本文中相同民族來源的植物乳植桿菌在系統發育樹上更傾向于聚集在同一分支，電泳圖聚類結果中同一小分支上是相同來源的菌株，這說明同一生境中的植物乳植桿菌其遺傳特征更為相似。即使是同種細菌，它們的表型特征也存在很大差異，研究不同來源的同種細菌有利于篩選出擁有符合不同條件的菌株，在開發益生菌產品上有更多的選擇。

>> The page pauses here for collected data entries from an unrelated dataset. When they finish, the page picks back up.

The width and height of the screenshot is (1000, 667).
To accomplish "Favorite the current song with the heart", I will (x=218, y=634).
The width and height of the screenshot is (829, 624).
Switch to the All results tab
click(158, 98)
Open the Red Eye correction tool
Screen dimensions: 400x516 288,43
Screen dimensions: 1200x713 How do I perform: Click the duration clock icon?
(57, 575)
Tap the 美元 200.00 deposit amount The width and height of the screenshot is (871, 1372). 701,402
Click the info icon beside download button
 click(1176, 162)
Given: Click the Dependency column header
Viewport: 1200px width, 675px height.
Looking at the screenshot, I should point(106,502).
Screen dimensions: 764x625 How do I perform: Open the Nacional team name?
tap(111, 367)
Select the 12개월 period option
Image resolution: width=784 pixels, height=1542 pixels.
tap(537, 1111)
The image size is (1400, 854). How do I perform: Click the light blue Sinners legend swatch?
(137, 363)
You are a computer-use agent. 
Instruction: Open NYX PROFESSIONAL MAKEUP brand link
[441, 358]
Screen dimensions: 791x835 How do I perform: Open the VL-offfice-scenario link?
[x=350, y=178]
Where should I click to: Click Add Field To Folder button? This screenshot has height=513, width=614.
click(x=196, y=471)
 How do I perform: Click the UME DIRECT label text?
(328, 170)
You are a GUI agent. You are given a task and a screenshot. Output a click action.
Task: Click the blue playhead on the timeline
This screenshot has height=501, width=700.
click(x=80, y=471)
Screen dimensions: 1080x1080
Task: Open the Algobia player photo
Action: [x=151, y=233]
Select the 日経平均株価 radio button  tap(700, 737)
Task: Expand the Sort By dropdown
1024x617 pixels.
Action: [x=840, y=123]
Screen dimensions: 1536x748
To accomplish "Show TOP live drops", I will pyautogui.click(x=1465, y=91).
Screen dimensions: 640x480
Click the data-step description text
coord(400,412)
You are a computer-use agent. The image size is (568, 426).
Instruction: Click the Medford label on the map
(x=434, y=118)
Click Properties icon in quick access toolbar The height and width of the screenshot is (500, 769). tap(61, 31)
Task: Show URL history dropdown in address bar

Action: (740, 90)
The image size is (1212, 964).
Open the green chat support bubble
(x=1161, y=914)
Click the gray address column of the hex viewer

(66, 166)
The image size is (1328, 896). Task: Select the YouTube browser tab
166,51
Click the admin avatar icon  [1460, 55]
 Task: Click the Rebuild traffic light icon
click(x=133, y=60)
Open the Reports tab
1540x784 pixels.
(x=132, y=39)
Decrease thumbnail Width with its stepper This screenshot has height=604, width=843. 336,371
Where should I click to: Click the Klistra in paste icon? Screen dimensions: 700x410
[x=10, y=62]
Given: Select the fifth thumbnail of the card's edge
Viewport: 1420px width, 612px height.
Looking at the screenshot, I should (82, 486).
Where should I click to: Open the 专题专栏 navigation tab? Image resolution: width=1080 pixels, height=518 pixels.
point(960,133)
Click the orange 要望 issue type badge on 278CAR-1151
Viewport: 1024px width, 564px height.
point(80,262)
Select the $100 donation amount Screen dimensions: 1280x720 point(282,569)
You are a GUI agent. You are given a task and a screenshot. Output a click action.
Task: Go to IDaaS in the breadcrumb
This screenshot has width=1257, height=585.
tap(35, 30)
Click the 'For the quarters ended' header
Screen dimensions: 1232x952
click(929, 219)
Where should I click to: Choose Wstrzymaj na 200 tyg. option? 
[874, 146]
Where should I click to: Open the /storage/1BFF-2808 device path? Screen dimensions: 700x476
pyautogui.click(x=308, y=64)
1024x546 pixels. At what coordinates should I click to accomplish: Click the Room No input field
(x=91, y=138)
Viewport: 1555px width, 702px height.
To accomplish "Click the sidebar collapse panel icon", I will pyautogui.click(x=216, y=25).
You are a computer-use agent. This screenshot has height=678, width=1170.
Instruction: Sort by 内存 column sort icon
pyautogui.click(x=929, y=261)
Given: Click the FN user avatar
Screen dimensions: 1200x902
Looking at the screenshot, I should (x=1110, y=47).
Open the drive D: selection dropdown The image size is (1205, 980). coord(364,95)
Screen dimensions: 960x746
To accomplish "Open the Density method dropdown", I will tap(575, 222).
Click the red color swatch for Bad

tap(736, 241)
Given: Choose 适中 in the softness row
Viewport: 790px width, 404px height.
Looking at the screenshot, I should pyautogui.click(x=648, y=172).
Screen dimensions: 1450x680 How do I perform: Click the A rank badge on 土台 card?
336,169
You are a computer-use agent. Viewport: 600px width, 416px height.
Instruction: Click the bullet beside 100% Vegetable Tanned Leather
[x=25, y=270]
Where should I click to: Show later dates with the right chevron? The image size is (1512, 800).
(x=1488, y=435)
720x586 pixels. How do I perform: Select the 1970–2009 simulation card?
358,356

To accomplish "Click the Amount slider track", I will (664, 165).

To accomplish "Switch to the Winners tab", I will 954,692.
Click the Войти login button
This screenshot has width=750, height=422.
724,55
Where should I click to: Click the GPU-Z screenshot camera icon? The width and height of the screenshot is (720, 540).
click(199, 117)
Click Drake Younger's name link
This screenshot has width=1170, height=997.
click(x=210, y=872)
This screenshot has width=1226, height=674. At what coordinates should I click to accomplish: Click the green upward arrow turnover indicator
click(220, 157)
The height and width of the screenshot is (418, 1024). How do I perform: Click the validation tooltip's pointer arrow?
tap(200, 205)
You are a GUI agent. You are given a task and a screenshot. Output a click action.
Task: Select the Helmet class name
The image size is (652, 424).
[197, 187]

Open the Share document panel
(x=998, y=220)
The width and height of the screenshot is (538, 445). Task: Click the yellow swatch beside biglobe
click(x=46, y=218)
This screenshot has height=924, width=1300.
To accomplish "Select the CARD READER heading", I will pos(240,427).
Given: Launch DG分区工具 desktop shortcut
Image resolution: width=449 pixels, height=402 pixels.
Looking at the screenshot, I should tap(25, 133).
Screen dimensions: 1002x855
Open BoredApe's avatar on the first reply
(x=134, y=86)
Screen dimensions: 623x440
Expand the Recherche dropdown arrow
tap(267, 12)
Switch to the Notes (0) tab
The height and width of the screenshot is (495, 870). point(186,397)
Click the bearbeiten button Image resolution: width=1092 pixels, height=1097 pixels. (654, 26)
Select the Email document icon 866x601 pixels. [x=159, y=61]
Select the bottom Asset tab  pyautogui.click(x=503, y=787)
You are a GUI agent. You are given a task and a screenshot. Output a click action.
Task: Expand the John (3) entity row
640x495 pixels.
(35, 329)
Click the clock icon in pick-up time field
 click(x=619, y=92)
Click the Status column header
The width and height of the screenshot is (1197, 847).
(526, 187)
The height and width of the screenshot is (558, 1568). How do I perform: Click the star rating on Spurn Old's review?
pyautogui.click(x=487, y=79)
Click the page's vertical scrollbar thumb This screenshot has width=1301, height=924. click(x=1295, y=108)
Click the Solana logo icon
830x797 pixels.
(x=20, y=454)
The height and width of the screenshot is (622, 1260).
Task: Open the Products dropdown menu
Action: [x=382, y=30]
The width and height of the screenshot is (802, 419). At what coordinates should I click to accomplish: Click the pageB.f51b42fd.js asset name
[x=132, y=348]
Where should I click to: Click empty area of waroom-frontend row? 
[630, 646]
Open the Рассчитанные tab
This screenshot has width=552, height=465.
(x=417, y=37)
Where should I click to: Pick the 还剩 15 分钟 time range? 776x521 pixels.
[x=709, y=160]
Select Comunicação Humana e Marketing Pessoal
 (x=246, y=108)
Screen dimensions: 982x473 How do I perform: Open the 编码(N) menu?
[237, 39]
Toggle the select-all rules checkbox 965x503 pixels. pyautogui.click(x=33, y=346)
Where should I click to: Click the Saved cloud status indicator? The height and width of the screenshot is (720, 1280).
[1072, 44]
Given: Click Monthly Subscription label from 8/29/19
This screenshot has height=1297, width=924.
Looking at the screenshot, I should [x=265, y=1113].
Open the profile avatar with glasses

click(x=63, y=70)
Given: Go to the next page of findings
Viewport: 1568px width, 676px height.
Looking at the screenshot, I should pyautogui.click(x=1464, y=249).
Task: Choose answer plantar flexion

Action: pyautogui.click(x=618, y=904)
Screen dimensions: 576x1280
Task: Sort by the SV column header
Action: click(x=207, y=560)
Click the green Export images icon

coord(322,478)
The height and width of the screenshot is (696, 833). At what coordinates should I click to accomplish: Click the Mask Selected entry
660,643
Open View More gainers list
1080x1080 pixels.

pH 和高濃度膽鹽是影響菌株生長的重要因素。因此，菌株必須有較強的耐酸耐膽鹽能力才能在腸道中發揮其益生功能。本文中菌株的耐酸能力較強，耐膽鹽能力則較差，菌株在4 h 時存活率基本在10%以下，但在2 和4 h 時存活率相差不大，推測菌株可能會在該膽鹽濃度下維持現有的存活率較長一段時間，后續實驗可做進一步驗證。Arena 等[7]的研究中植物乳植桿菌對Listeria monocytogenes和Escherichia coliO157:H7 表現出抑制作用，抑菌作用主要是產生的有機酸類物質造成；植物乳植桿菌YM-5-2 產生的有機酸類物質對食源性致病菌埃希氏菌，腸沙門氏菌腸亞種鼠傷寒血清型、單核增生李斯特菌有抑制作用[29]，與本文研究結果相似。植物乳植桿菌對氨基糖苷類、糖肽類和氟喹諾酮類抗生素耐藥，對四環素類、利福霉類抗生素敏感[30]，與本文結果相似。此外，植物乳植桿菌對絕大多數β-內酰胺類抗生素敏感[31]，在本研究中對氨芐西林敏感，對苯唑西林則表現為耐藥和中度敏感。乳桿菌對大多數核酸抑制劑，左氧氟沙星，氨基糖苷類抗生素，鏈霉素[32]、卡那霉素、慶大霉素等具有耐藥性[33]。不同的是本文中植物乳植桿菌對鏈霉素表現出了不同程度的敏感性。這可能與地區，微生物所處環境有關。本文中的植物乳植桿菌對大多數碳源利用能力較強，在低聚糖上生長良好，也能在多糖菊粉和抗性淀粉上生長，但是幾乎不能利用低聚木糖，有研究認為編碼能降解低聚木糖的基因僅存在于乳酸菌特定的成員中[34]，并不包括植物乳植桿菌。

綜上，本研究是從新疆伊寧18 份兒童糞便樣品中分離出的分離株中，挑選出經groEL基因擴增測序鑒定為植物乳植桿菌的菌株，采用rep-PCR 指紋圖譜擴增選出代表菌株進行體外益生特性實驗，通過對比耐酸、耐膽鹽、自聚集、疏水性、抑菌、抗生素敏感性以及碳源利用的性能，菌株YLW2L-61-7 可作為潛在益生菌菌株開展下一步的體內益生特性研究，為開發適合當地人群的益生菌產品奠定基礎。在后續實驗中，耐膽鹽實驗可將菌株培養時間延長，檢測其是否能在0.3%膽鹽濃度的MRS 中維持現有存活率，本文中的自聚集與疏水性的測定是為了篩選出具有良好黏附能力的菌株，該方法簡單快速，可用于初篩符合要求的菌株，同時也存在缺陷，后續黏附實驗可做細胞黏附，還可增加抑菌物質的確定實驗。